MI SELECCIÓN DE NOTICIAS
Noticias personalizadas, de acuerdo a sus temas de interés
Durante los últimos seis años, el gobierno colombiano y la Corte Penal Internacional (CPI) libraron un fascinante pulso que estuvo a punto de descarrilar el proceso de paz. No era para menos. Colombia es el primer país en finalizar una negociación de esta naturaleza bajo el Estatuto de Roma, lo cual significa que seremos un referente para el mundo entero.
El tratado de Roma, que dio origen a la CPI, fue firmado en 1998 y ha sido suscrito por 139 países. En su proceso de incorporación al ordenamiento jurídico colombiano se decidió que haría parte del bloque de constitucionalidad y por tanto entró a hacer parte de nuestra Carta.

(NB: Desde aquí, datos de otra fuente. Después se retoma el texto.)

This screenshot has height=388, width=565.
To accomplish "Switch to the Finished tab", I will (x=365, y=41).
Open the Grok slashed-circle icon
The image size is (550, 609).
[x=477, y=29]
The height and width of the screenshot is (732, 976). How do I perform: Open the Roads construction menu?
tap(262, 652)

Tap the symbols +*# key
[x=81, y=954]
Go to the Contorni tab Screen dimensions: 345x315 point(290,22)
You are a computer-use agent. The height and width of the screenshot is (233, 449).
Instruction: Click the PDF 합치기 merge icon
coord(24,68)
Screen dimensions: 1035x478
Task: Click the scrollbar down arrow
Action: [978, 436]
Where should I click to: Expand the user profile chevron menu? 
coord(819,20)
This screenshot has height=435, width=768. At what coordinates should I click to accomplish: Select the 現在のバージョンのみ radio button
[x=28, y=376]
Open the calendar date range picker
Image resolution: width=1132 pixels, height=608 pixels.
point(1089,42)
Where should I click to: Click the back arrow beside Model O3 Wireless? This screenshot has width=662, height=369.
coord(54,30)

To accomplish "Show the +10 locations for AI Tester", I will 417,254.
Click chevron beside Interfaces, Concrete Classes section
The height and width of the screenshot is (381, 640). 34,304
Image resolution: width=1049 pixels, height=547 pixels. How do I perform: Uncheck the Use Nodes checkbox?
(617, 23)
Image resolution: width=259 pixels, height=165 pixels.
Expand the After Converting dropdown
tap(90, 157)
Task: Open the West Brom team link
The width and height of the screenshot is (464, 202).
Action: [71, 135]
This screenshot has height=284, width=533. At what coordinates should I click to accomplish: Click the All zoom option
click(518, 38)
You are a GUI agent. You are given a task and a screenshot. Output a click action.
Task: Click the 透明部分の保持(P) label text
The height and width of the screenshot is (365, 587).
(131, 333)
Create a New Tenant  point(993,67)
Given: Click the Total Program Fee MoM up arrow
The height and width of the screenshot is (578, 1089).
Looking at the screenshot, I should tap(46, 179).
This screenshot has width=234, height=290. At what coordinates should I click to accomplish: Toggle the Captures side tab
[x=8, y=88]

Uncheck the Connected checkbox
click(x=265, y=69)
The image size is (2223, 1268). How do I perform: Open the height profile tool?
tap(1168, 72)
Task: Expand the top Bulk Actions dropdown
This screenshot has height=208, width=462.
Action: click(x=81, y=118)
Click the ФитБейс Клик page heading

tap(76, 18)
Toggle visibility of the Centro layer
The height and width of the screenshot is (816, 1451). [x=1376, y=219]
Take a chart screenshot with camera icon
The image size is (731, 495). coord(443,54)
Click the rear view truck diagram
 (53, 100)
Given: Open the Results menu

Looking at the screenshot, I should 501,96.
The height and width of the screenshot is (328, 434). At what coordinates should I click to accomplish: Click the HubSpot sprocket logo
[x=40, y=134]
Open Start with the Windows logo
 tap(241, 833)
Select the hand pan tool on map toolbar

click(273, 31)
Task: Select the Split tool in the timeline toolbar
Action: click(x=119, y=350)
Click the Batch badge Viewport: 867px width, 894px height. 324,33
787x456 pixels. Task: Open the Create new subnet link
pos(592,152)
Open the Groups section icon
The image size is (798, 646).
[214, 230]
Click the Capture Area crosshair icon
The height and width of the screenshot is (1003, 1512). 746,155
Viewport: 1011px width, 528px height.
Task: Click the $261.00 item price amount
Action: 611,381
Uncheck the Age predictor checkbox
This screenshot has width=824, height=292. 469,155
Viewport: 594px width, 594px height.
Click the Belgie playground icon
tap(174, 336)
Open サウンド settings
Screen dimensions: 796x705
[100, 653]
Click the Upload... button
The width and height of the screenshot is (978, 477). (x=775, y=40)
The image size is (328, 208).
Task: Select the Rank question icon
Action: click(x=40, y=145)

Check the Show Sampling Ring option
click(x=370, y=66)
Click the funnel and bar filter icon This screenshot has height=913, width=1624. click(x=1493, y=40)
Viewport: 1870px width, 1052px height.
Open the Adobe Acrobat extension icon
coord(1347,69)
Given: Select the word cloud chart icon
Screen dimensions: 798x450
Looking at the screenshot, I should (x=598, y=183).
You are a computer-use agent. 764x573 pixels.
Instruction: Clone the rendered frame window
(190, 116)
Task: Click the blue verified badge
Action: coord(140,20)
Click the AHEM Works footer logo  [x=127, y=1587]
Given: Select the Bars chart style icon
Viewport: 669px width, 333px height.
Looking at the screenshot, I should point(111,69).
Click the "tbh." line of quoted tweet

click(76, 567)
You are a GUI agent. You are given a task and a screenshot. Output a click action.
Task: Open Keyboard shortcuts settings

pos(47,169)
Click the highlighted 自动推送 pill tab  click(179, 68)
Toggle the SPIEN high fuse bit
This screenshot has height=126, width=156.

La CPI obtuvo jurisdicción sobre genocidios y crímenes contra la humanidad en el 2002 y de guerra en el 2009. Esto significa que cuando se han perpetrado este tipo de delitos al interior de un Estado parte y la CPI verifica que ese país está “unwilling or unable”, puede acusar y juzgar a sus criminales.
Al gobierno y a las Farc siempre les preocupó que la CPI fuera a tomar una decisión de estas, por ejemplo, respecto al reclutamiento de menores, un grave crimen de guerra.
En el preámbulo del estatuto se estipula que no se permiten amnistías para este tipo de crímenes. A la fiscal africana Bensouda, le tocó esta “papa caliente”.
La pretensión de las Farc era lograr una amnistía general. En 2013, Pablo Catatumbo dijo “el primer gesto del gobierno hacia una paz efectiva debe ser proponerle al Congreso una ley general de amnistía sin condiciones para los insurgentes en armas”. No obstante, gracias a la CPI, esto no fue posible.
En este punto empezó un gran “tire y afloje”. Primero la fiscal de la CPI envió dos duras cartas para sentar su posición en el momento en que fue presentado el marco jurídico para la paz.
En esta explícitamente estipulaba que la suspensión de la sentencia -como lo determinaba dicha ley- es una decisión manifiestamente inadecuada para aquellos individuos responsables de crímenes de guerra y estos tenían que pagar cárcel.
El Presidente Santos, al reconocer la amenaza que esto significaba para el proceso, manifestó: “Le pedimos a Naciones Unidas y a la comunidad internacional que respete el derecho de Colombia, y de toda nación, de buscar la paz”.
Para dejar claro su entendimiento de justicia, afirmó que se requerían “Unas medidas enfocadas en satisfacer a las víctimas y no solo la administración de procesos criminales… De esta manera, la justicia se vuelve -como debe ser- un apoyo, en vez de un obstáculo para la paz”. Después del discurso se reunió con Bensouda.
Tras este interesantísimo debate entre la autonomía de un país y los requerimientos mínimos esperados por una entidad internacional, el proceso continuó y hoy la negociación está cerrada.
A pesar de que los responsables de estos delitos no irán a la cárcel, siempre que digan la verdad y purguen penas restaurativas (como lo es el trabajo comunitario en zonas donde operaron ilegalmente), la fiscal envió una carta de apoyo en la cual celebra que el acuerdo de paz excluya amnistías e indultos para crímenes de lesa humanidad y de guerra bajo el Estatuto de Roma. Es decir, quedó sentada la base para que penas alternativas sean válidas para este tipo de crímenes, sin que esto sea considerado una amnistía; una reversa a la posición inicial de la CPI.
Esa confianza dada a Colombia depende de que el balance de la implementación de lo acordado sea positivo. Por tanto, nuestro modelo de penas restaurativas será observado con rigor, pues en caso de ser exitoso, se convertirá en el “benchmark” de la justicia global.